As observed in one of the cases presented here, osteomyelitis is the most frequent initial focus of disseminated disease, as it is the starting point in 32.4%-62% of patients according to the reviewed series. 5 The incidence of osteomyelitis due to resistant microorganisms has increased since 2000, which explains the initial management used in the cases described here based on the risk of major complications. 6
Other rare manifestations in children are renal failure related to staphylococcemia and septic thrombosis. In 2015, Glassock et al.7 described that staphylococcal glomerulonephritis is directly associated with the septic process, so management is different from post-infectious or immunological glomerulonephritis, that is, antibiotic therapy is the basis of treatment instead of corticoids. In adults, hematuria, proteinuria and self-limited acute renal failure are more frequent 8, although these symptoms were observed in one of the pediatric cases described here.

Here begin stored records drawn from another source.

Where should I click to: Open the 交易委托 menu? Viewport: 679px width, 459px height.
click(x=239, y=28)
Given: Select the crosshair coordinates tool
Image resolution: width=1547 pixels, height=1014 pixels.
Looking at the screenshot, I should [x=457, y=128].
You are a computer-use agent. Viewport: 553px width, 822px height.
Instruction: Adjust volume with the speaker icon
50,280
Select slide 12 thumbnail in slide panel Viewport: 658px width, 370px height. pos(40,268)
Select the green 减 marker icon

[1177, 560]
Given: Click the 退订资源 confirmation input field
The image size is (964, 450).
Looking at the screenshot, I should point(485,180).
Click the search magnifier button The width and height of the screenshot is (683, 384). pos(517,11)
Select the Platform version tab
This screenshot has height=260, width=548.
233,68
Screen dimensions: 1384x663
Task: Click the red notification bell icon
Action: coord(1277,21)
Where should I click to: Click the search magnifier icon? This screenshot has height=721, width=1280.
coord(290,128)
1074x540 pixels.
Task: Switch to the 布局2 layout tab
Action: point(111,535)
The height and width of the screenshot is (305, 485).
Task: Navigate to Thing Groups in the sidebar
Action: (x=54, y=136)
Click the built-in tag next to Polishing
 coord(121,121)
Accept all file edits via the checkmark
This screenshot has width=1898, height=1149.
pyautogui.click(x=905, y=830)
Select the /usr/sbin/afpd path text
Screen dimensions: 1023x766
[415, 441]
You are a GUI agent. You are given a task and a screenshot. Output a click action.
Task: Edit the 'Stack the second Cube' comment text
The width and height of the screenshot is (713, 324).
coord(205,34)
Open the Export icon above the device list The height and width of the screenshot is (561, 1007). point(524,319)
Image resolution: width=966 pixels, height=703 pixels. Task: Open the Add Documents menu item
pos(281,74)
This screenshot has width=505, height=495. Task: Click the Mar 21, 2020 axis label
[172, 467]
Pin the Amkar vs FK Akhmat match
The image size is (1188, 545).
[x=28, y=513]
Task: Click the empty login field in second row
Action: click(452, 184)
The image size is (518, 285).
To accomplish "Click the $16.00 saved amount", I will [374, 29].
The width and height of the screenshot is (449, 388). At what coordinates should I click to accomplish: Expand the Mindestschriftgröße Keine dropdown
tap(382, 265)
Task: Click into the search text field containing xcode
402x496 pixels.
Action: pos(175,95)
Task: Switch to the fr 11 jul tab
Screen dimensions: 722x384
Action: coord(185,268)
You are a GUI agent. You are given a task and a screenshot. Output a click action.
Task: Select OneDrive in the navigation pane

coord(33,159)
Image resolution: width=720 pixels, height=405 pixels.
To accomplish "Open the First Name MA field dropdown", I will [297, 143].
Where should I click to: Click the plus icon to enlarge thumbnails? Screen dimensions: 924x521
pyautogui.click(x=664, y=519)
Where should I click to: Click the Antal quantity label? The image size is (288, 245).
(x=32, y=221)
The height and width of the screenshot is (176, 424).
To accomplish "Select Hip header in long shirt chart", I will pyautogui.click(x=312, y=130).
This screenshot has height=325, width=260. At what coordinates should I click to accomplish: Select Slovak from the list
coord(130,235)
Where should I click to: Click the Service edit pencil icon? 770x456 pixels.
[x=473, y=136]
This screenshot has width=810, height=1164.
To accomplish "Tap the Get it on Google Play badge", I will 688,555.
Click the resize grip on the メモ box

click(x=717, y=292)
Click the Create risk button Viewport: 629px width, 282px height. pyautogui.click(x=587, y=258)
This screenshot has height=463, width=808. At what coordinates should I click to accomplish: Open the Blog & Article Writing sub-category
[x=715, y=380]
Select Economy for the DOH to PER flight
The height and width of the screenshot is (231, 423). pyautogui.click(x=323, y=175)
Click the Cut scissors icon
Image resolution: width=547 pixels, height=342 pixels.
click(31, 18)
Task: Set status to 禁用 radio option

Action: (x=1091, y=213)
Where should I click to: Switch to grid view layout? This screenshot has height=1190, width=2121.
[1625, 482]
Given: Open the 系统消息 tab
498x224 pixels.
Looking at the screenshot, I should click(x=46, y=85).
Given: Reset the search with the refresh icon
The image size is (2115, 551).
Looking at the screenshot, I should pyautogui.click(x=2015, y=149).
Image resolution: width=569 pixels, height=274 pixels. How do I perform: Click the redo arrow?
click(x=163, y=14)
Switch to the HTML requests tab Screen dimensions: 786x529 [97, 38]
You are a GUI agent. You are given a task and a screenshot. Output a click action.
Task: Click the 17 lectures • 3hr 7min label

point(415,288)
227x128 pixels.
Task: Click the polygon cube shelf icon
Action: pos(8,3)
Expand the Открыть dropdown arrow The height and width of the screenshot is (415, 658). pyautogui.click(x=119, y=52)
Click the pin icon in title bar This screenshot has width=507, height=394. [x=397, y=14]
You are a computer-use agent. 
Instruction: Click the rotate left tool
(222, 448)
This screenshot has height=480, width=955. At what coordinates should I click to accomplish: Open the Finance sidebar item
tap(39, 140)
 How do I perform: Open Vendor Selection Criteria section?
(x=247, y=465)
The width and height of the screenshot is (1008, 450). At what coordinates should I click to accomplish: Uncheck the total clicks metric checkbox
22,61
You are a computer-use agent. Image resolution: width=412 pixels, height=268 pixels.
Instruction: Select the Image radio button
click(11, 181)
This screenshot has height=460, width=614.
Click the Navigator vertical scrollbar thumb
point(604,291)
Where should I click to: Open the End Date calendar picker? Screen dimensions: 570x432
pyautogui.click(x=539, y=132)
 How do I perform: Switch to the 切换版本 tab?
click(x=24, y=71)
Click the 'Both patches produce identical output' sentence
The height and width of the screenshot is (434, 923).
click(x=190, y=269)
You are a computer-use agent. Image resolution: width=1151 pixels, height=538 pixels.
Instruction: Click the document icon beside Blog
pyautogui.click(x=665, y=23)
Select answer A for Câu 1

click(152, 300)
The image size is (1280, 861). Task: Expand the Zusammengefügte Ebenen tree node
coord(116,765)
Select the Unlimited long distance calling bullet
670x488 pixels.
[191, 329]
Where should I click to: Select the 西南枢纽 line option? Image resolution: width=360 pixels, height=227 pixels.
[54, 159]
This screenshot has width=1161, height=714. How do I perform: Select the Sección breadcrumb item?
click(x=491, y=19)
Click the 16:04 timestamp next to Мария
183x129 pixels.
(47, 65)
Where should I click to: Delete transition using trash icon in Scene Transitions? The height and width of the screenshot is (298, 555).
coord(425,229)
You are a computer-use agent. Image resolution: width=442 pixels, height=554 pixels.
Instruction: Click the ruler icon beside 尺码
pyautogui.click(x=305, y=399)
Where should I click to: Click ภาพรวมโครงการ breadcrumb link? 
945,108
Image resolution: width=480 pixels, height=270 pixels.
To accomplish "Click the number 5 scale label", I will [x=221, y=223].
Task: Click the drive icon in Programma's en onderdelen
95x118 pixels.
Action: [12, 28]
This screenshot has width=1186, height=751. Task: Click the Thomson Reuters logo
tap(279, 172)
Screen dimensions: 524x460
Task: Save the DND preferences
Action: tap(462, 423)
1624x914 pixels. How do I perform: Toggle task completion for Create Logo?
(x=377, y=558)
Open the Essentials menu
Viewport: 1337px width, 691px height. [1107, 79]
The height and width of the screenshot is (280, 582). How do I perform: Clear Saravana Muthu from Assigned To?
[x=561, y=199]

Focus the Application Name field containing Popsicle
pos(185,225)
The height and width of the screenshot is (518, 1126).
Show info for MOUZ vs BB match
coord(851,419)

In previously healthy children with no family history of hypercoagulability, deep vein thrombosis and pulmonary septic embolism are rare and their occurence is more associated with methicillin-resistant S. aureus (MRSA) infection, with an overall incidence of 0.07/10 000 patients presenting with bacteremia, which is higher in individuals with osteomyelitis. 9,10 Skin manifestations of soft tissue infection, osteomyelitis and thrombosis may be similar; therefore, the rate of suspicion should be high when the patient's condition deteriorates. Imaging studies should be used for confirmation 11, which was the case of the two reported patients.
Likewise, in a patient presenting with staphylococcemia with acute respiratory distress, septic pulmonary embolism associated with deep vein thrombosis of the limbs should be suspected, since it may occur in up to 65% of cases. Computerized axial tomography helps to diagnose pulmonary involvement by thromboembolism. 12
Despite the increase in resistant strains, MSSA remains an important etiological agent of disseminated disease, and the treatment of choice involves beta-lactams such as oxacillin. Early treatment has a positive effect on prognosis. First-generation cephalosporins are used as an alternative for spectrum and lower the risks of side effects, but the rate of therapeutic failure in endocarditis and invasive infection is higher 13; consequently, oxacillin remains the first choice, as in the reported cases, which had favorable evolution.
Conclusions
The disease disseminated by MSSA is the result of the great invasion capacity of different tissues of this microorganism. In children, it should borne in mind that complications due to dissemination may be multiple: some are frequent such as cellulitis, osteomyelitis/arthritis and pneumonia, and others are rare such as thromboembolism and glomerulonephritis, which should be suspected when atypical or torpid clinical courses are presented in order to carry out the diagnostic process and early management in search of sources of dissemination and thus improve the prognosis. The role of oxacillin is highlighted as the treatment of choice when the microorganism is sensitive.